Ms. Robin Rasor is executive director of Duke University’s Office of Licensing and Ventures, where she oversees all functions of the technology transfer process at the university. Previously, Ms. Rasor was managing director of licensing at the University of Michigan, where she oversaw the licensing process ranging from management and marketing of disclosures to developing and negotiating appropriate licensing terms for license agreements, and finally to maintaining and monitoring existing agreements. Ms. Rasor is a former director of licensing at The Ohio State University and former employee of Battelle Columbus Laboratories, a leading contract research firm in the United States. She also served as the president of the Association of University Technology Managers. Ms. Rasor has a M.S. in genetics from The Ohio State University and a B.S. in bacteriology and zoology from Ohio Wesleyan University.
Dr. Stephanie Shipp is deputy director and professor in the Social and Decision Analytics Division of the Biocomplexity Institute & Initiative at the University of Virginia. Dr. Her expertise is in economics, particularly statistical methodology, data science and modeling, and program and policy analysis.
Dr. Shipp’s work spans topics related to the use of all data to advance policy, the science of data science, and social analytics. She has recently led and engaged in projects at the local, state, and federal levels to use new and traditional sources of data to inform decisionmaking. Her research focuses on developing statistical methodologies and tools for using administrative and other data to model the social condition. Dr. Shipp is creating and implementing new programs to build data science capacity in communities of all sizes and types.
As a member of the Senior Executive Service, Dr. Shipp earlier served at the National Institute of Standards and Technology (NIST) as director of the Economic Assessment Office in the Advanced Technology Program. Dr. Shipp also led economic and statistical programs at the Census Bureau and the Bureau of Labor Statistics, and she began her career at the Federal Reserve Board. Following her time at NIST, Dr. Shipp was a senior Research Staff Member at the Institute for Defense Analyses, Science and Technology Policy, conducting research for the Office of Science and Technology Policy and other federal agencies, and immediately prior to joining the faculty at the University of Virginia, Dr. Shipp was the deputy director and research professor at the Social and Decision Analytics Laboratory (SDAL) at the Biocomplexity Institute of Virginia Tech.

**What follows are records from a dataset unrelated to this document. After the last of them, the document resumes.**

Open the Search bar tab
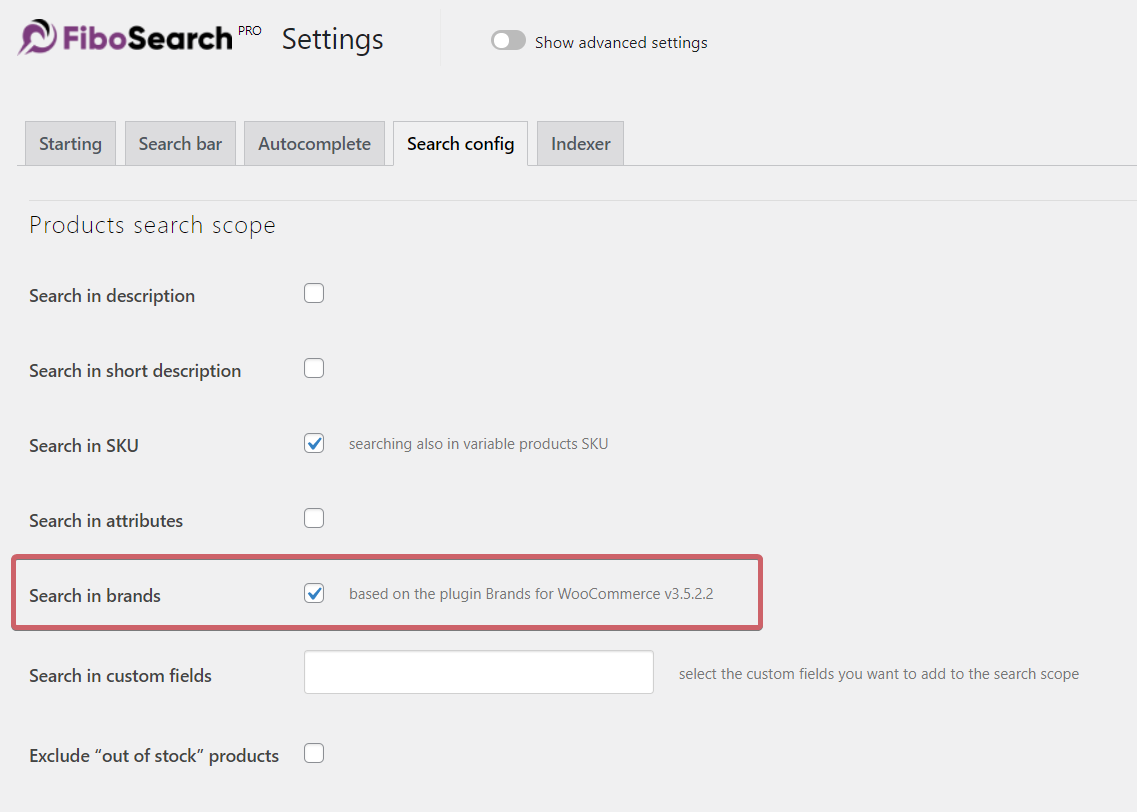The image size is (1137, 812). coord(180,143)
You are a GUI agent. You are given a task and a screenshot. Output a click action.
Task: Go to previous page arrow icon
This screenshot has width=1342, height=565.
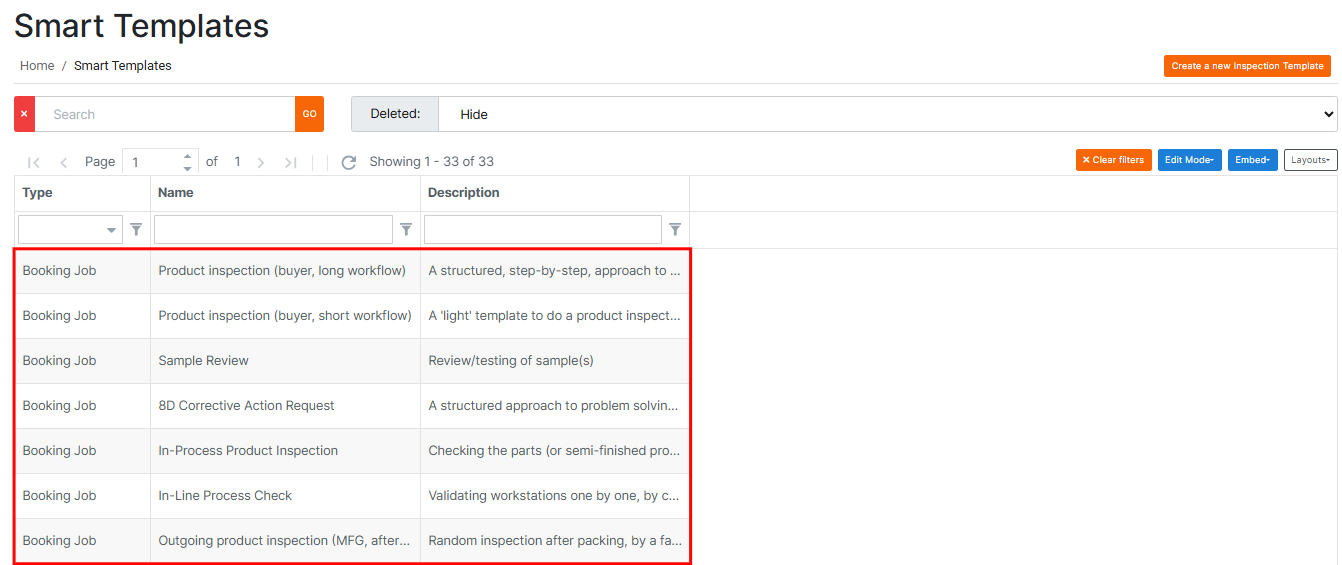point(64,162)
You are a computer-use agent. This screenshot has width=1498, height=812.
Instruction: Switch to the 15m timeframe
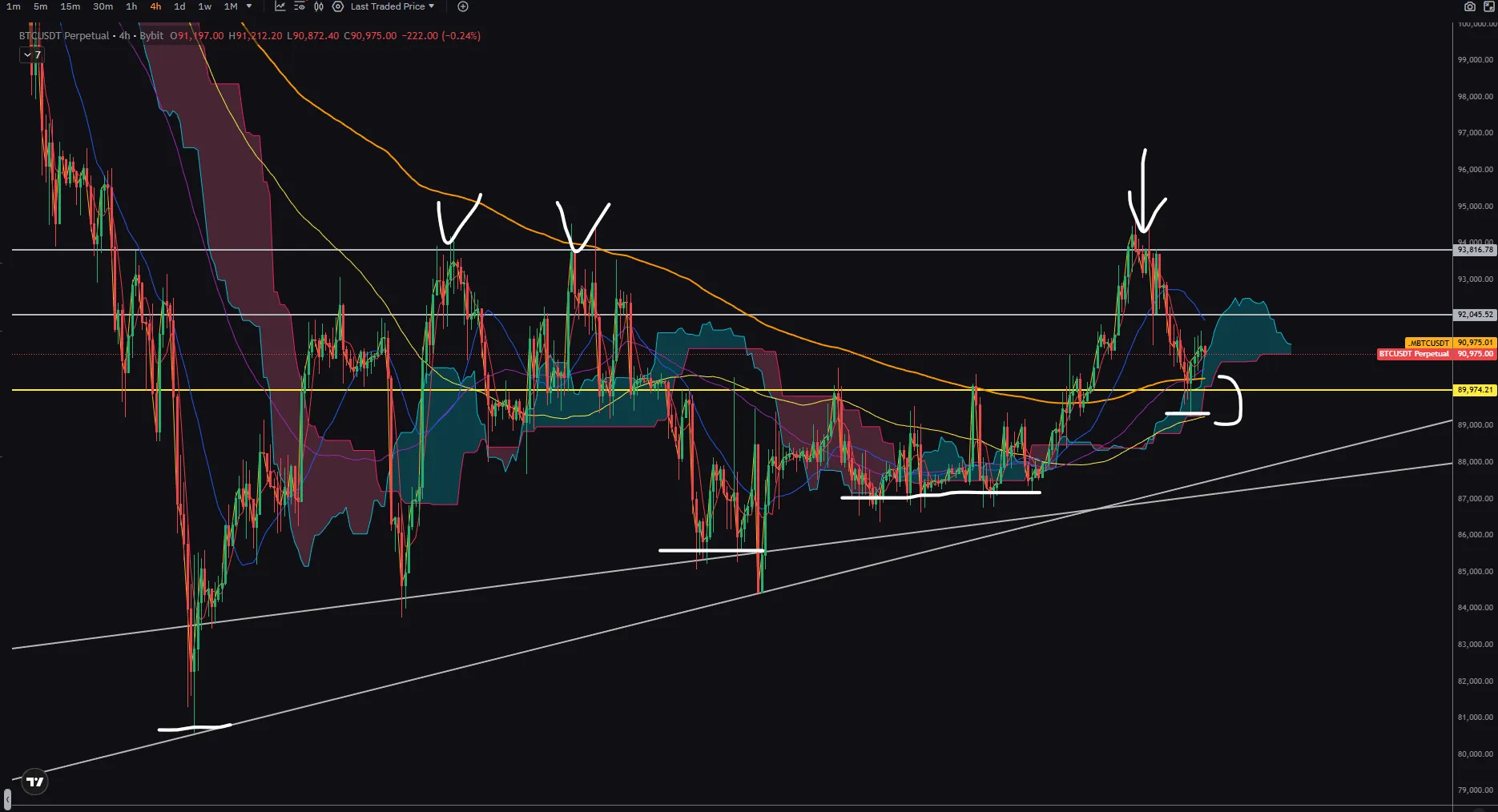pos(70,6)
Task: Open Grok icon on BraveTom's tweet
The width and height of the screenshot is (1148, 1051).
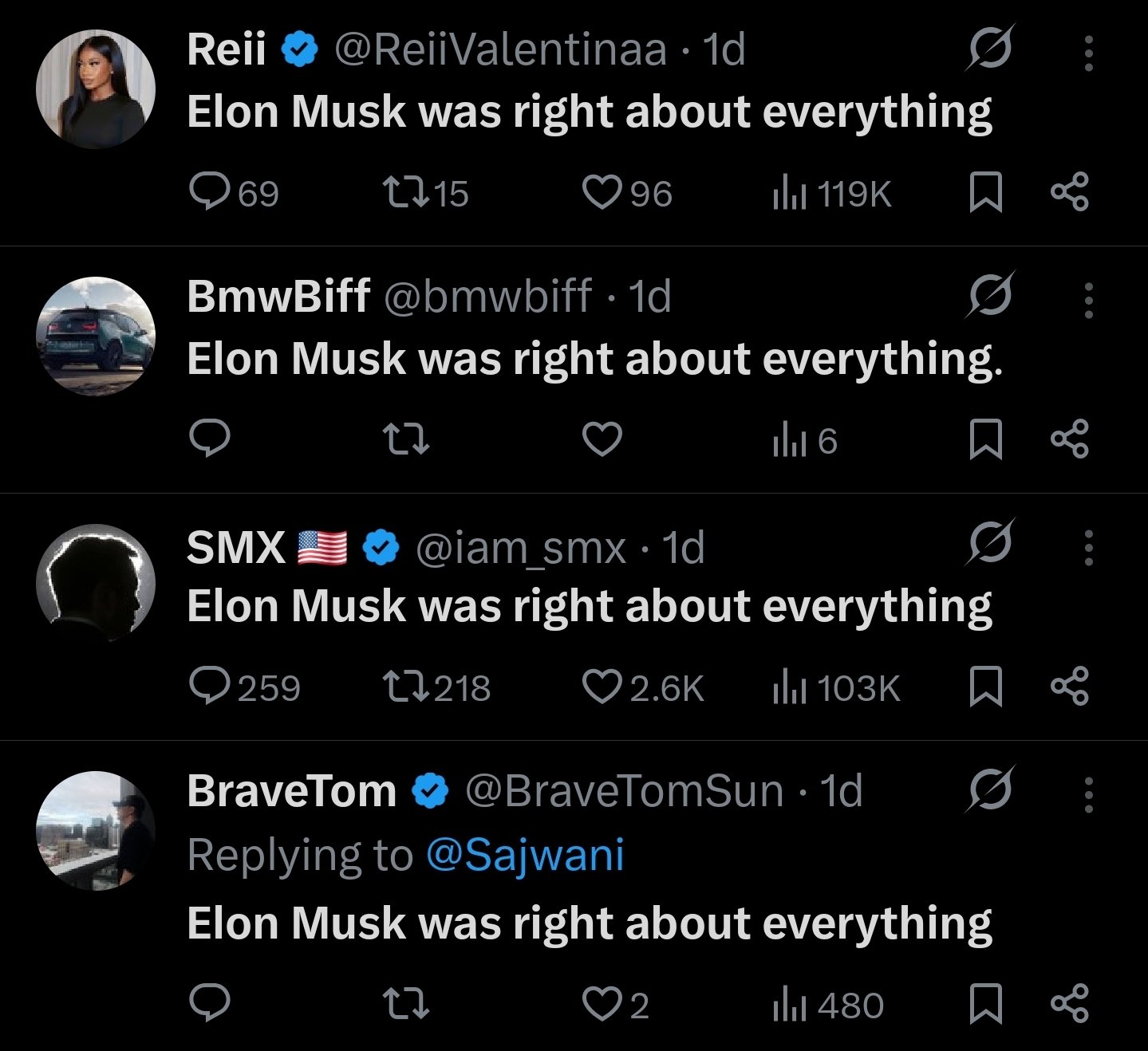Action: (991, 789)
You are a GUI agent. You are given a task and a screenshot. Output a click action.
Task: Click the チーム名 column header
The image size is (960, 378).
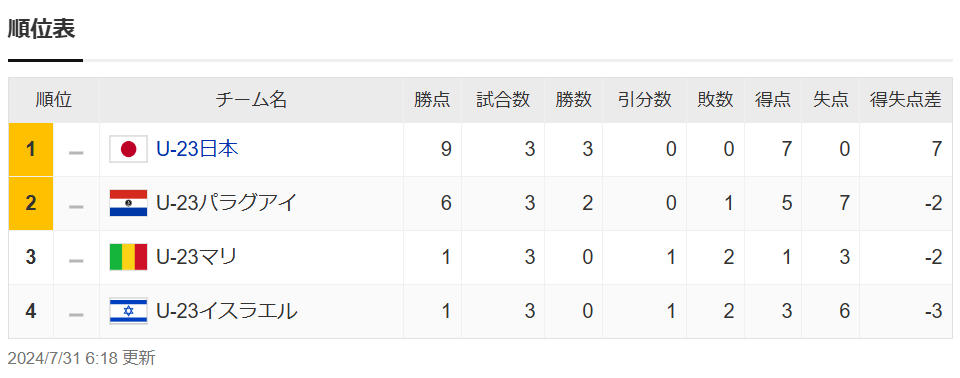[x=251, y=100]
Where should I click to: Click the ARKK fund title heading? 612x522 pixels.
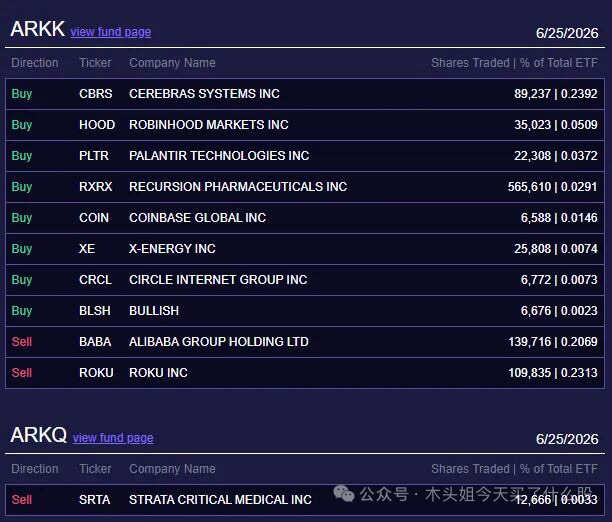coord(37,29)

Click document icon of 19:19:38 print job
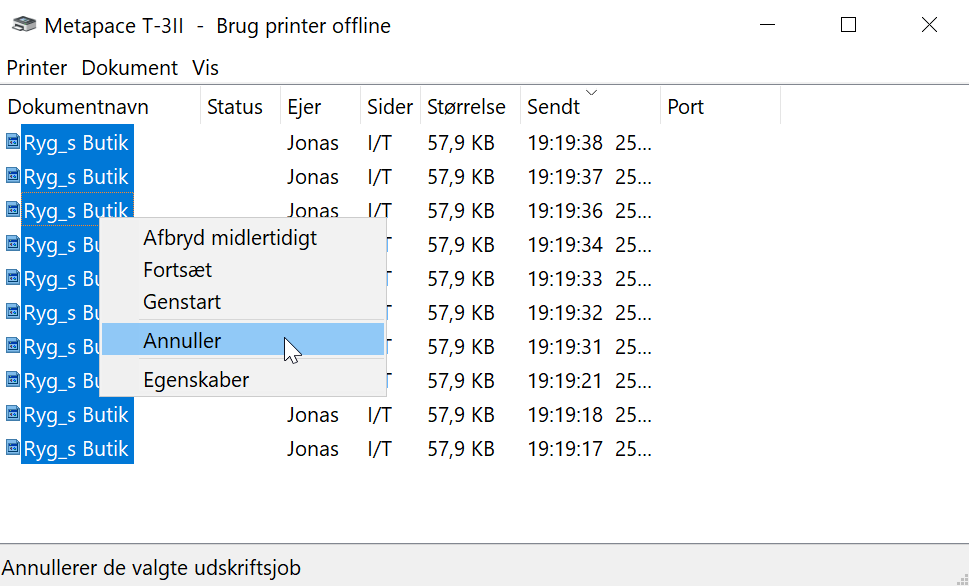tap(13, 143)
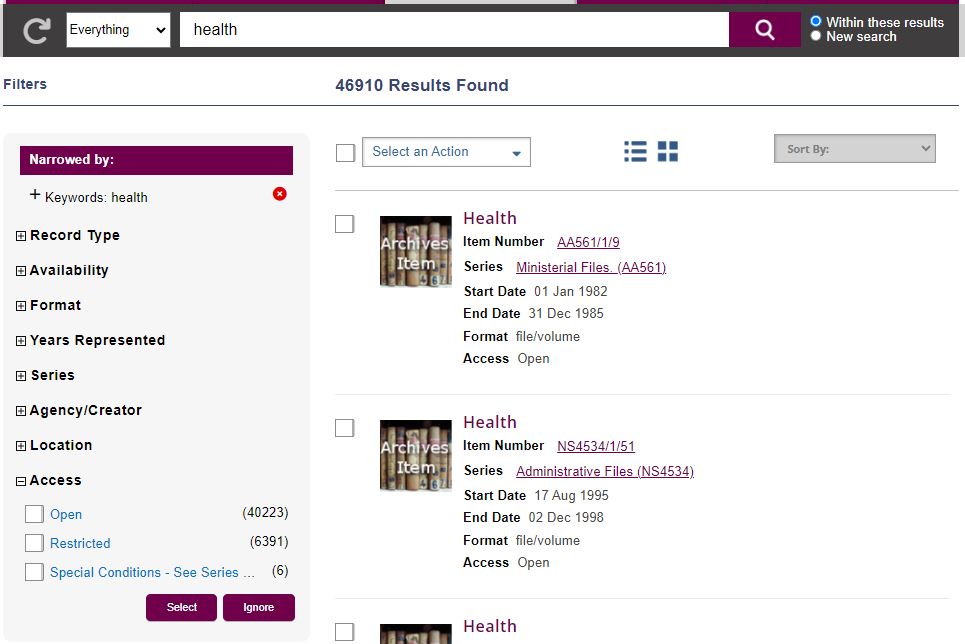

For the National Academies, Dr. Shipp is a member of the Committee on the Role of Inducement Prizes and previously served as a member of the
Committee on the Study on the Evaluation of ARPA-e Mission and Goals, the Committee on Assessing the Value of Research in Advancing National Goals, and the Steering Committee for the Workshop on Future Directions for the National Science Foundation National Patterns of Research and Development Program.
Dr. Shipp received a Ph.D. in economics from The George Washington University in 2000.